The Texas Instruments LM2931D is a positive adjustable low-dropout regulator delivering up to 100 mA.
80 dB PSRR — what it means for a noise-sensitive rail
The LM2931D's PSRR is specified at 80 dB at 120 Hz — this is the ripple-rejection figure that matters when the regulator is feeding an analog front-end or a precision reference from a rectified line-voltage supply. 80 dB at 120 Hz means the 100/120 Hz ripple from a full-wave rectifier is attenuated by a factor of 10,000, keeping the output clean enough for a 12-bit ADC or an op-amp chain without a post-filter stage.
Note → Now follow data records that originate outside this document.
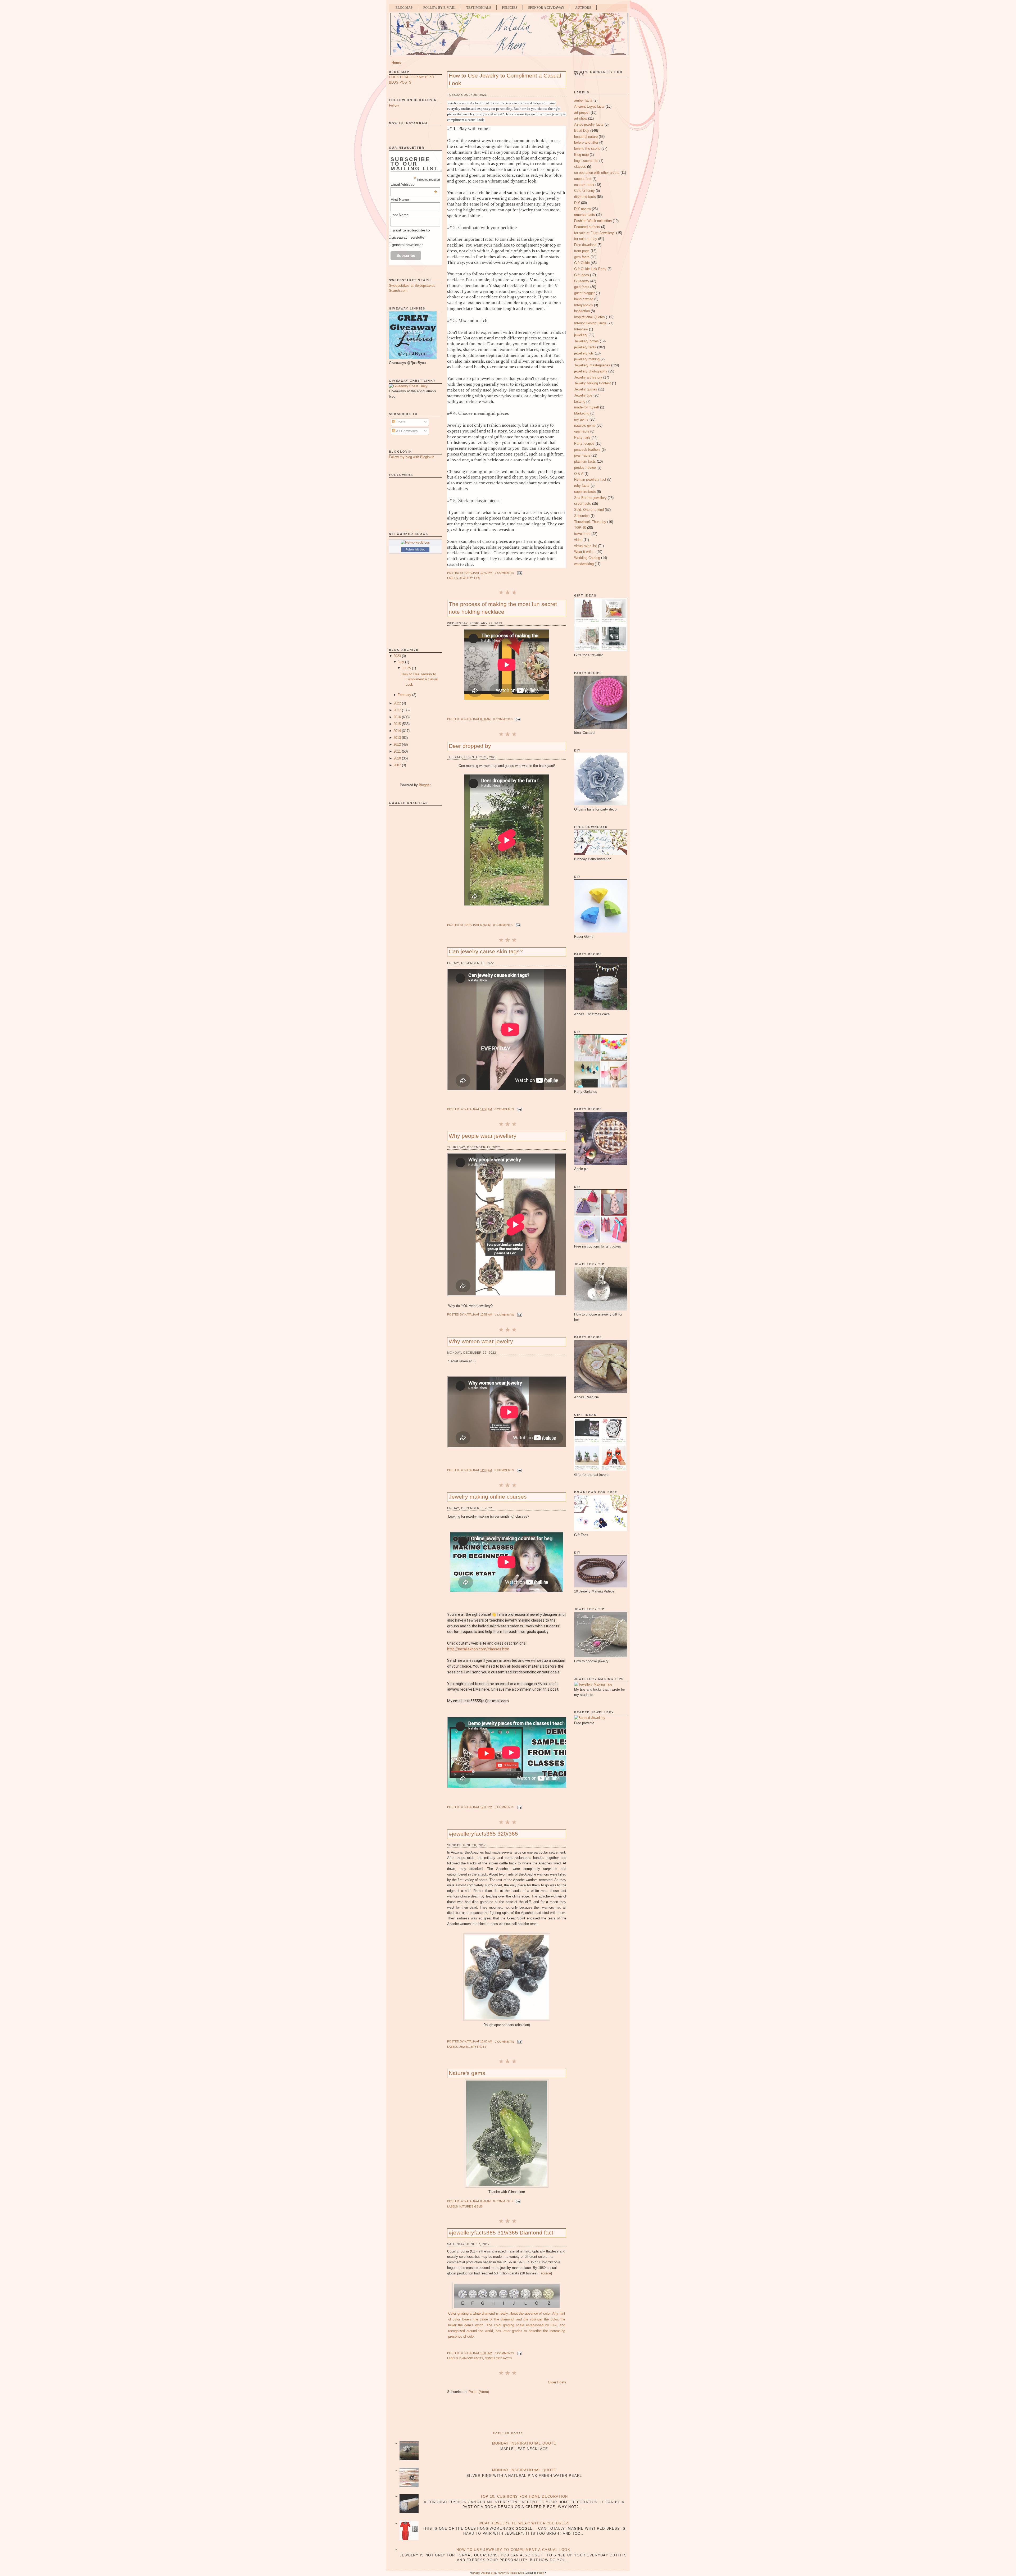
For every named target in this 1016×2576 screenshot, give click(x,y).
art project (581, 113)
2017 (397, 710)
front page (581, 251)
Dropout voltage and quiescent current — sizing the headroom
Maximum dropout is 0.6 V at the full 100 mA load. That sets the minimum input-to-output differential: if you need a regulated 5 V rail, the input must stay above 5.6 V worst-case. Quiescent current is 1 mA typical, rising to 30 mA max under heavy load — the Iq is low enough for always-on rails in battery-backed equipment but not ultra-low-power territory.
The LM2931D is listed as obsolete. No official successor order code appears on the record. For a BOM line that still calls out this exact number, the supply path runs through independent distribution — last-time-buy inventory and surplus stock.